━━ SUPPLIED TEXT

- Born: 18 February 1969 (age 57) Dalian, Liaoning, China
- Genre: Mandopop
- Occupation: Singer
- Instrument: Vocals
- Years active: 1990–present

Chinese name
- Traditional Chinese: 孫楠
- Simplified Chinese: 孙楠

Standard Mandarin
- Hanyu Pinyin: Sūn Nán

= Sun Nan =

Chinese pop singer (born 1969)

Sun Nan (孙楠 (Sūn Nán); born February 18, 1969) is a pop singer from Dalian in mainland China. His songs include "Be there or Be Square", "The Wind Goes to North", "Save", and his song for the 2008 Summer Olympics, "Forever Friends". Sun's album Crescent Moon was released in 1990. He has released 12 albums with over 10 million sales in total. Since 2012, Sun has judged or hosted numerous singing competitions in China.

Sun has held over 30 concerts in Asia and over 100 concerts around the world.

== Early life ==
Sun Nan was born in Dalian in Liaoning, China, on February 18, 1969. Sun Nan was born into a family of artists. His father was a tenor who taught bel canto and his mother, sister, and brother all participated in a dance troupe. Raised in such a family environment, Sun Nan learned to play the piano and the guitar and formed a band at an early age. Though he did not consider music to be his life's work after graduating from high school, he was soon attracted to pop songs from Hong Kong and Taiwan. Under those circumstances, he opted for a career in music and learned to sing.

== Career ==
In the 1990s, Sun was a popular singer in the Beijing music scene. He rose to international prominence after 2002.

In August 2012, Sun served on the judging panel of Asian Wave on Dragon Television. He cancelled all of his concerts in Japan during the territorial dispute of Senkaku Islands between China and Japan.

━━━━
━━ RECORD EXTRACTS

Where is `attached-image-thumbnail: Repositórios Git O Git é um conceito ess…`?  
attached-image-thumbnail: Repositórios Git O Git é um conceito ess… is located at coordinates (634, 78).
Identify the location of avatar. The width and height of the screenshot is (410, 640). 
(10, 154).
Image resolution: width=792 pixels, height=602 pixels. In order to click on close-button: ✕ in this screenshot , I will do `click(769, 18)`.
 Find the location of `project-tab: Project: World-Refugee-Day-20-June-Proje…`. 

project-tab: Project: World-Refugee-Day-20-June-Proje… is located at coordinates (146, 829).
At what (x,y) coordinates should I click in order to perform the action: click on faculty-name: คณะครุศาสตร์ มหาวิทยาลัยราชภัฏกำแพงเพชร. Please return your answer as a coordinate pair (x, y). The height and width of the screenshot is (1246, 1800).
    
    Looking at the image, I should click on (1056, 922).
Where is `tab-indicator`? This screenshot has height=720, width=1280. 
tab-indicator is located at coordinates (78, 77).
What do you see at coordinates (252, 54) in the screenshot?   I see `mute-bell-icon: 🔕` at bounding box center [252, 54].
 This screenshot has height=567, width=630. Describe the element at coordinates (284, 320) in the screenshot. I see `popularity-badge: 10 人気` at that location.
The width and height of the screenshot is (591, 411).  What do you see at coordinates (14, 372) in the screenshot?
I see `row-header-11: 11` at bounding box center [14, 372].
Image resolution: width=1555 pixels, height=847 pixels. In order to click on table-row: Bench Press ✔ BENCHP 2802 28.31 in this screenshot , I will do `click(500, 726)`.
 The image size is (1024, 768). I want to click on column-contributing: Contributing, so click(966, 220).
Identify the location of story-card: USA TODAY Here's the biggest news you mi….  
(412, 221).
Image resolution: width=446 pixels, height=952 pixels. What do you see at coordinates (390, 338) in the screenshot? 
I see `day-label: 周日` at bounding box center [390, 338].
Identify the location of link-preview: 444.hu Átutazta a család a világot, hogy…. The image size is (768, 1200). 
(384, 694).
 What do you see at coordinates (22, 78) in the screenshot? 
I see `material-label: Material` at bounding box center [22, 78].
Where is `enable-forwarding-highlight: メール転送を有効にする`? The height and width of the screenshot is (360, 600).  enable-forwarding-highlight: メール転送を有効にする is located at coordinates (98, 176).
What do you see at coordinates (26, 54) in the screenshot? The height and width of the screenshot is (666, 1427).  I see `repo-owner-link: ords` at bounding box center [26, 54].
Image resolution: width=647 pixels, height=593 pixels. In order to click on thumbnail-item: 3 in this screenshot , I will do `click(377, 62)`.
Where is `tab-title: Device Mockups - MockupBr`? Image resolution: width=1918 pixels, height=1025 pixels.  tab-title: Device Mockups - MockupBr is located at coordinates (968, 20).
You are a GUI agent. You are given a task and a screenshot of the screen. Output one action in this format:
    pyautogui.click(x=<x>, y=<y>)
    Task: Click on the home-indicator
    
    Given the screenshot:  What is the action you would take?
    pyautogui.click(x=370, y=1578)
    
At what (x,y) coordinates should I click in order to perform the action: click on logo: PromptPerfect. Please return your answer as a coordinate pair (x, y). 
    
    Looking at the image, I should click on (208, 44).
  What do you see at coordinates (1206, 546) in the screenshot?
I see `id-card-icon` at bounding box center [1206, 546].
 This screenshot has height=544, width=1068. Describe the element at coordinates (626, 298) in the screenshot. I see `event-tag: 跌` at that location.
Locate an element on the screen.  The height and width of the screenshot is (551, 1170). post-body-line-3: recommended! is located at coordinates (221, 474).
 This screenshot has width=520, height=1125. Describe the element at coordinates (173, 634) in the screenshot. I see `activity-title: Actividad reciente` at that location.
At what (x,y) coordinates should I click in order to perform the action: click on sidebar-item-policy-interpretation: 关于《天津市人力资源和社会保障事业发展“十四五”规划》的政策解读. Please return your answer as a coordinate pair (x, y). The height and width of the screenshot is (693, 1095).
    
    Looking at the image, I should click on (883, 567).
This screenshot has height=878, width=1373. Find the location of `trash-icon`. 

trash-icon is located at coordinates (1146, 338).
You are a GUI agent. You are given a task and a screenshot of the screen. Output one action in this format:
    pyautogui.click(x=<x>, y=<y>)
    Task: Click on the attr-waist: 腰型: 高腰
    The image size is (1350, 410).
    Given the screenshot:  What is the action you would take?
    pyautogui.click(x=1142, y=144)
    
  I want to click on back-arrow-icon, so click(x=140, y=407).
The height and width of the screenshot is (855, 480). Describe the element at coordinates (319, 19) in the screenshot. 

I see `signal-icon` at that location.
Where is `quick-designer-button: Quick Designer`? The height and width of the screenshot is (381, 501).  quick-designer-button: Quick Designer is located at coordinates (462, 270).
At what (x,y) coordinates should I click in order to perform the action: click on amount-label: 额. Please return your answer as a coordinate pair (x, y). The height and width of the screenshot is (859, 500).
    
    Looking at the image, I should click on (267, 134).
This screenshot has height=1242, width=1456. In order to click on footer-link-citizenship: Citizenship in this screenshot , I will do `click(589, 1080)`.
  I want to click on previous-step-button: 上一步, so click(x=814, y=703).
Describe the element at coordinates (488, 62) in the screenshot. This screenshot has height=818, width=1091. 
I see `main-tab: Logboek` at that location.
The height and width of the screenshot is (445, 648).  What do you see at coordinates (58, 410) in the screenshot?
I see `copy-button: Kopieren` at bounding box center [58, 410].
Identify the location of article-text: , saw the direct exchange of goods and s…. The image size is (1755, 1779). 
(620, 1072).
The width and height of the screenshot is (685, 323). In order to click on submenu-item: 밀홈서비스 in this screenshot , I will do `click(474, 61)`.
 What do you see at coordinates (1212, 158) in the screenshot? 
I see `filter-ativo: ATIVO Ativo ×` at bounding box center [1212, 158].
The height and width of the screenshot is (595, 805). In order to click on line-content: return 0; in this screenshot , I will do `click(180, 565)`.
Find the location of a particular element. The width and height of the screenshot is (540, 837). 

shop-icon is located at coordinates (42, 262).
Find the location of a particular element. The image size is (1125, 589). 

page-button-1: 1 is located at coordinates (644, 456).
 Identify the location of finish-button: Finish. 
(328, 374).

━━━━

* **PARTS OF THE EXERCISE**
1. Edit the Sun Nan article by writing out everything from "Chinese name" down to "around the world.", with "Crescent Moon" changed to "Half Moon".
2. Copy everything in the rows from the line containing "The width and height of the screenshot is (591, 411)." down to the line containing "Image resolution: width=647", both lines included.
The article about Sun Nan and the rows have nothing to do with each other.

* **ANSWER SET**
1.
Chinese name
- Traditional Chinese: 孫楠
- Simplified Chinese: 孙楠

Standard Mandarin
- Hanyu Pinyin: Sūn Nán

= Sun Nan =

Chinese pop singer (born 1969)

Sun Nan (孙楠 (Sūn Nán); born February 18, 1969) is a pop singer from Dalian in mainland China. His songs include "Be there or Be Square", "The Wind Goes to North", "Save", and his song for the 2008 Summer Olympics, "Forever Friends". Sun's album Half Moon was released in 1990. He has released 12 albums with over 10 million sales in total. Since 2012, Sun has judged or hosted numerous singing competitions in China.

Sun has held over 30 concerts in Asia and over 100 concerts around the world.

2.
The width and height of the screenshot is (591, 411).  What do you see at coordinates (14, 372) in the screenshot?
I see `row-header-11: 11` at bounding box center [14, 372].
Image resolution: width=1555 pixels, height=847 pixels. In order to click on table-row: Bench Press ✔ BENCHP 2802 28.31 in this screenshot , I will do `click(500, 726)`.
 The image size is (1024, 768). I want to click on column-contributing: Contributing, so click(966, 220).
Identify the location of story-card: USA TODAY Here's the biggest news you mi….  
(412, 221).
Image resolution: width=446 pixels, height=952 pixels. What do you see at coordinates (390, 338) in the screenshot? 
I see `day-label: 周日` at bounding box center [390, 338].
Identify the location of link-preview: 444.hu Átutazta a család a világot, hogy…. The image size is (768, 1200). 
(384, 694).
 What do you see at coordinates (22, 78) in the screenshot? 
I see `material-label: Material` at bounding box center [22, 78].
Where is `enable-forwarding-highlight: メール転送を有効にする`? The height and width of the screenshot is (360, 600).  enable-forwarding-highlight: メール転送を有効にする is located at coordinates (98, 176).
What do you see at coordinates (26, 54) in the screenshot? The height and width of the screenshot is (666, 1427).  I see `repo-owner-link: ords` at bounding box center [26, 54].
Image resolution: width=647 pixels, height=593 pixels. In order to click on thumbnail-item: 3 in this screenshot , I will do `click(377, 62)`.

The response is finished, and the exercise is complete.